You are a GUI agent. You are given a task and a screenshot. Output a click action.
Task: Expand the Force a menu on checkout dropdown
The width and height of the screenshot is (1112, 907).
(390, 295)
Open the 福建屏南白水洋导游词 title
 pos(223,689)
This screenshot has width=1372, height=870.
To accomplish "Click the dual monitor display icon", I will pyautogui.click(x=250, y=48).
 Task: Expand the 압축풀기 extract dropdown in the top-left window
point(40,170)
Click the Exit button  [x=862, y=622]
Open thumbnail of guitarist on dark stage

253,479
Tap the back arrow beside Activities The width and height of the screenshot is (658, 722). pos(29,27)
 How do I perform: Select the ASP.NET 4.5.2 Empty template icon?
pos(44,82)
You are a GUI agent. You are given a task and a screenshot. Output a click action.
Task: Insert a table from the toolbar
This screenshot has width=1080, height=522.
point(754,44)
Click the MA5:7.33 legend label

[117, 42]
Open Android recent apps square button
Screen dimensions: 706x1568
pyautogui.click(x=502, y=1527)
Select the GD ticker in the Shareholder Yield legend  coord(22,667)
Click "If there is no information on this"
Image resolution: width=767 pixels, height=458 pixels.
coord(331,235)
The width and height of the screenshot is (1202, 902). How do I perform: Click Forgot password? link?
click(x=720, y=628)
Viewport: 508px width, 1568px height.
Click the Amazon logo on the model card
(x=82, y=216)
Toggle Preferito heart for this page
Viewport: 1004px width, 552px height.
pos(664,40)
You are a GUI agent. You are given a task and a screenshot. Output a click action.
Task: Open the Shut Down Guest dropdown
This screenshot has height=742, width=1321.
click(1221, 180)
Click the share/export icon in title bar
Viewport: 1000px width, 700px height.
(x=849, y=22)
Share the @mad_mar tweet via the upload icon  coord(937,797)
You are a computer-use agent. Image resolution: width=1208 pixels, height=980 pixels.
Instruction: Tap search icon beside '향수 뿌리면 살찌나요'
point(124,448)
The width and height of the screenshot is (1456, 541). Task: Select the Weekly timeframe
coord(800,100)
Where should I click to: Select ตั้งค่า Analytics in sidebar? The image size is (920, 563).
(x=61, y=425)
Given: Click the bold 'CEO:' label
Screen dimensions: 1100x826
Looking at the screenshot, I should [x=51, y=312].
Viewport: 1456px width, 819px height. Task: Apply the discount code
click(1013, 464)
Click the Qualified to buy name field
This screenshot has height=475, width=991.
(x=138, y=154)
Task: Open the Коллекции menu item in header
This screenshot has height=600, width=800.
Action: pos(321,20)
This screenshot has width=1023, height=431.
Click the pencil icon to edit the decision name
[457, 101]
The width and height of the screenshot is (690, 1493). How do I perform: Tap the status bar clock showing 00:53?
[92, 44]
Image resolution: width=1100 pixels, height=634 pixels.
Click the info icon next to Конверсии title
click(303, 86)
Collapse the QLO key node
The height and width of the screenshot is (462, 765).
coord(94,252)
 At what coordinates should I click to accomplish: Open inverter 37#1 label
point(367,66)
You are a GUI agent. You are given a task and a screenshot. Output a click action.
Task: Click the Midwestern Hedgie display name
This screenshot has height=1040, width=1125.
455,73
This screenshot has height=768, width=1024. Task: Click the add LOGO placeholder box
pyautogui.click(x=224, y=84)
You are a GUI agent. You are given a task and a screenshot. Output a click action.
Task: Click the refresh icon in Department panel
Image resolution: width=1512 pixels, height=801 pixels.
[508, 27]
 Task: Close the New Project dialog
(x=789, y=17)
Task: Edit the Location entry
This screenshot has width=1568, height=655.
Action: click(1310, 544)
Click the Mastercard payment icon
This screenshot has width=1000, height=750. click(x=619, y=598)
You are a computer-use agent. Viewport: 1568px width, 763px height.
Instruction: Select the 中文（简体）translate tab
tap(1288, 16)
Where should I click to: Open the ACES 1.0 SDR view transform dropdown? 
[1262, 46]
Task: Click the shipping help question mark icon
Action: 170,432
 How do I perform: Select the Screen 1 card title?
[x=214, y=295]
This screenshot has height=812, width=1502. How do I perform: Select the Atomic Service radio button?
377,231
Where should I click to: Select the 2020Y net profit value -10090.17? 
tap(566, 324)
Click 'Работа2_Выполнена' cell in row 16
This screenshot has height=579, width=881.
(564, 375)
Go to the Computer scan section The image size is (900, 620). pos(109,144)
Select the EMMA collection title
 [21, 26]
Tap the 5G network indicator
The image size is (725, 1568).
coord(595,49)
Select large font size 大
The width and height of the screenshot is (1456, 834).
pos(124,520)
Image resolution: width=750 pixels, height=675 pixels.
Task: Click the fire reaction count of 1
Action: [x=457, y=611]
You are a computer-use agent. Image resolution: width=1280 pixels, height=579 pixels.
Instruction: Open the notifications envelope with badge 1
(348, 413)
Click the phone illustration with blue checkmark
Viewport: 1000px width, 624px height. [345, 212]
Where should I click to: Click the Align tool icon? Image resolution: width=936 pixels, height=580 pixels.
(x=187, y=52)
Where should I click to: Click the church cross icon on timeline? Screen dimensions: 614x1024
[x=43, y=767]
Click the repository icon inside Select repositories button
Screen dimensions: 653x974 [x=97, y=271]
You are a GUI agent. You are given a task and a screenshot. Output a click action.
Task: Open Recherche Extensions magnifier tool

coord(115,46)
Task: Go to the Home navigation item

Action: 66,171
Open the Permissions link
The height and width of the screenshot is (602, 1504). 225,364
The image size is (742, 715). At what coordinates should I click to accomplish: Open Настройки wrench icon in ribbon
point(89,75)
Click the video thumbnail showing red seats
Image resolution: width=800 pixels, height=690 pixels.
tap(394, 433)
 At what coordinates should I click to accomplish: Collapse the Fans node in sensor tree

-------

> [Task directions]:
Would you please restate all of the entries exactly?

> [Exercise response]:
You are a GUI agent. You are given a task and a screenshot. Output a click action.
Task: Expand the Force a menu on checkout dropdown
The width and height of the screenshot is (1112, 907).
(390, 295)
Open the 福建屏南白水洋导游词 title
 pos(223,689)
This screenshot has width=1372, height=870.
To accomplish "Click the dual monitor display icon", I will pyautogui.click(x=250, y=48).
 Task: Expand the 압축풀기 extract dropdown in the top-left window
point(40,170)
Click the Exit button  [x=862, y=622]
Open thumbnail of guitarist on dark stage

253,479
Tap the back arrow beside Activities The width and height of the screenshot is (658, 722). pos(29,27)
 How do I perform: Select the ASP.NET 4.5.2 Empty template icon?
pos(44,82)
You are a GUI agent. You are given a task and a screenshot. Output a click action.
Task: Insert a table from the toolbar
This screenshot has width=1080, height=522.
point(754,44)
Click the MA5:7.33 legend label

[117, 42]
Open Android recent apps square button
Screen dimensions: 706x1568
pyautogui.click(x=502, y=1527)
Select the GD ticker in the Shareholder Yield legend  coord(22,667)
Click "If there is no information on this"
Image resolution: width=767 pixels, height=458 pixels.
coord(331,235)
The width and height of the screenshot is (1202, 902). How do I perform: Click Forgot password? link?
click(x=720, y=628)
Viewport: 508px width, 1568px height.
Click the Amazon logo on the model card
(x=82, y=216)
Toggle Preferito heart for this page
Viewport: 1004px width, 552px height.
pos(664,40)
You are a GUI agent. You are given a task and a screenshot. Output a click action.
Task: Open the Shut Down Guest dropdown
This screenshot has height=742, width=1321.
click(1221, 180)
Click the share/export icon in title bar
Viewport: 1000px width, 700px height.
(x=849, y=22)
Share the @mad_mar tweet via the upload icon  coord(937,797)
You are a computer-use agent. Image resolution: width=1208 pixels, height=980 pixels.
Instruction: Tap search icon beside '향수 뿌리면 살찌나요'
point(124,448)
The width and height of the screenshot is (1456, 541). Task: Select the Weekly timeframe
coord(800,100)
Where should I click to: Select ตั้งค่า Analytics in sidebar? The image size is (920, 563).
(x=61, y=425)
Given: Click the bold 'CEO:' label
Screen dimensions: 1100x826
Looking at the screenshot, I should [x=51, y=312].
Viewport: 1456px width, 819px height. Task: Apply the discount code
click(1013, 464)
Click the Qualified to buy name field
This screenshot has height=475, width=991.
(x=138, y=154)
Task: Open the Коллекции menu item in header
This screenshot has height=600, width=800.
Action: pos(321,20)
This screenshot has width=1023, height=431.
Click the pencil icon to edit the decision name
[457, 101]
The width and height of the screenshot is (690, 1493). How do I perform: Tap the status bar clock showing 00:53?
[92, 44]
Image resolution: width=1100 pixels, height=634 pixels.
Click the info icon next to Конверсии title
click(303, 86)
Collapse the QLO key node
The height and width of the screenshot is (462, 765).
coord(94,252)
 At what coordinates should I click to accomplish: Open inverter 37#1 label
point(367,66)
You are a GUI agent. You are given a task and a screenshot. Output a click action.
Task: Click the Midwestern Hedgie display name
This screenshot has height=1040, width=1125.
455,73
This screenshot has height=768, width=1024. Task: Click the add LOGO placeholder box
pyautogui.click(x=224, y=84)
You are a GUI agent. You are given a task and a screenshot. Output a click action.
Task: Click the refresh icon in Department panel
Image resolution: width=1512 pixels, height=801 pixels.
[508, 27]
 Task: Close the New Project dialog
(x=789, y=17)
Task: Edit the Location entry
This screenshot has width=1568, height=655.
Action: click(1310, 544)
Click the Mastercard payment icon
This screenshot has width=1000, height=750. click(x=619, y=598)
You are a computer-use agent. Viewport: 1568px width, 763px height.
Instruction: Select the 中文（简体）translate tab
tap(1288, 16)
Where should I click to: Open the ACES 1.0 SDR view transform dropdown? 
[1262, 46]
Task: Click the shipping help question mark icon
Action: 170,432
 How do I perform: Select the Screen 1 card title?
[x=214, y=295]
This screenshot has height=812, width=1502. How do I perform: Select the Atomic Service radio button?
377,231
Where should I click to: Select the 2020Y net profit value -10090.17? 
tap(566, 324)
Click 'Работа2_Выполнена' cell in row 16
This screenshot has height=579, width=881.
(564, 375)
Go to the Computer scan section The image size is (900, 620). pos(109,144)
Select the EMMA collection title
 [21, 26]
Tap the 5G network indicator
The image size is (725, 1568).
coord(595,49)
Select large font size 大
The width and height of the screenshot is (1456, 834).
pos(124,520)
Image resolution: width=750 pixels, height=675 pixels.
Task: Click the fire reaction count of 1
Action: [x=457, y=611]
You are a computer-use agent. Image resolution: width=1280 pixels, height=579 pixels.
Instruction: Open the notifications envelope with badge 1
(348, 413)
Click the phone illustration with blue checkmark
Viewport: 1000px width, 624px height. [345, 212]
Where should I click to: Click the Align tool icon? Image resolution: width=936 pixels, height=580 pixels.
(x=187, y=52)
Where should I click to: Click the church cross icon on timeline? Screen dimensions: 614x1024
[x=43, y=767]
Click the repository icon inside Select repositories button
Screen dimensions: 653x974 [x=97, y=271]
You are a GUI agent. You are given a task and a screenshot. Output a click action.
Task: Open Recherche Extensions magnifier tool

coord(115,46)
Task: Go to the Home navigation item

Action: 66,171
Open the Permissions link
The height and width of the screenshot is (602, 1504). 225,364
The image size is (742, 715). At what coordinates should I click to accomplish: Open Настройки wrench icon in ribbon
point(89,75)
Click the video thumbnail showing red seats
Image resolution: width=800 pixels, height=690 pixels.
tap(394, 433)
 At what coordinates should I click to accomplish: Collapse the Fans node in sensor tree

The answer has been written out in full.